------ Passage provided

The case, Timbs v. Indiana, focuses on a lawsuit Tyson Timbs filed against his state after pleading guilty to drug dealing and conspiracy to commit theft, which resulted in one year of home detention and five years of probation. This punishment, however, also resulted in unethical profits for both the state and police departments handling the investigation. After Timbs pleaded guilty, the Indiana court ordered the forfeiture of a Land Rover SUV which is valued at $42,000, according to estimates from The Washington Post. This car, reportedly paid through a family life insurance policy, costs over four times the maximum fine of $10,000 for charges of Timbs’ kind — thus making the seizure an unquestionably excessive fine.

The legal debate dissolved into whether states, like the federal government, are restricted from imposing excessive fines on their own citizens. The opposition was aligned with the belief of the Bill of Rights only applying at the federal level, suggesting state officials can simply override the accountability of the nation’s highest laws. This changed after the 14th Amendment extended their individual protections to prevent state overreach.

“The historical and logical case for concluding that the 14th Amendment incorporates the Excessive Fines Clause is overwhelming,” wrote Justice Ruth Bader Ginsburg in the majority decision. “For good reason, the protection against excessive fines has been a constant shield throughout Anglo-American history: Exorbitant tolls undermine other constitutional liberties and can be used, for example, to retaliate against or chill the speech of political enemies. Even absent a political motive, fines may be employed ‘in a measure out of accord with the penal goals of retribution and deterrence,’ for ‘fines are a source of revenue,’ while other forms of punishment ‘cost a State money’.”

In these civil asset forfeiture cases, law enforcement conducts itself as a form of localised, for-profit tyranny whereby the monopolised use of force allows their institutions to simply declare a property is connected to a crime and seize it, sometimes without obtaining a warrant or demonstrating probable cause. This process is often employed by Immigration and Customs Enforcement (ICE) as their handbooks specifically instruct officers how to avoid oversight gridlock in their obtaining of immigrant property that, upon case completion, can be sold for whatever deal their departments can get. In 2018, state and local agencies across the country received $400 million through the CAF process, according to The Justice Department’s own report.

This isn’t unique to just ICE, of course. It’s rather a systemic issue of legalised theft. An investigation from The Washington Post’s journalists Michael Sallah, Robert O’Harrow, and Steven Rich exposed a decades-long racket where police departments across the nation would pull-over cars suspected of various crimes to have their out-of-pocket cash seized despite no proof of committing a crime — thanks to the Justice Department’s socialist-sounding program on “Equitable Sharing” from 2010. “Those laws were meant to take a guy out for selling $1 million in cocaine or who was trying to launder large amounts of money,” said Mark Overton, the police chief overseeing drug busts across Bal Harbour, Florida. “It was never meant for a street cop to take a few thousand dollars from a driver by the side of the road.”

------------
------ Data section

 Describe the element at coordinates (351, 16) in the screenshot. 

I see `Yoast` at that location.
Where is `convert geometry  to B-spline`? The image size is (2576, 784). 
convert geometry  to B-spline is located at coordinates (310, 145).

------------

Your tasks -
1. Name every person mentioned by name in the passage on Timbs v. Indiana above.
2. Answer these questions using the passage on Timbs v. Indiana above:
(a) What property did the Indiana court order forfeited, and what was its estimated value?
(b) Which amendment extended the individual protections of the Bill of Rights to prevent state overreach?
(c) How much did state and local agencies receive through the CAF process in 2018?

Expected answers -
1. Tyson Timbs, Ruth Bader Ginsburg, Michael Sallah, Robert O’Harrow, Steven Rich, Mark Overton

2.
(a) A Land Rover SUV valued at $42,000.
(b) The 14th Amendment.
(c) $400 million.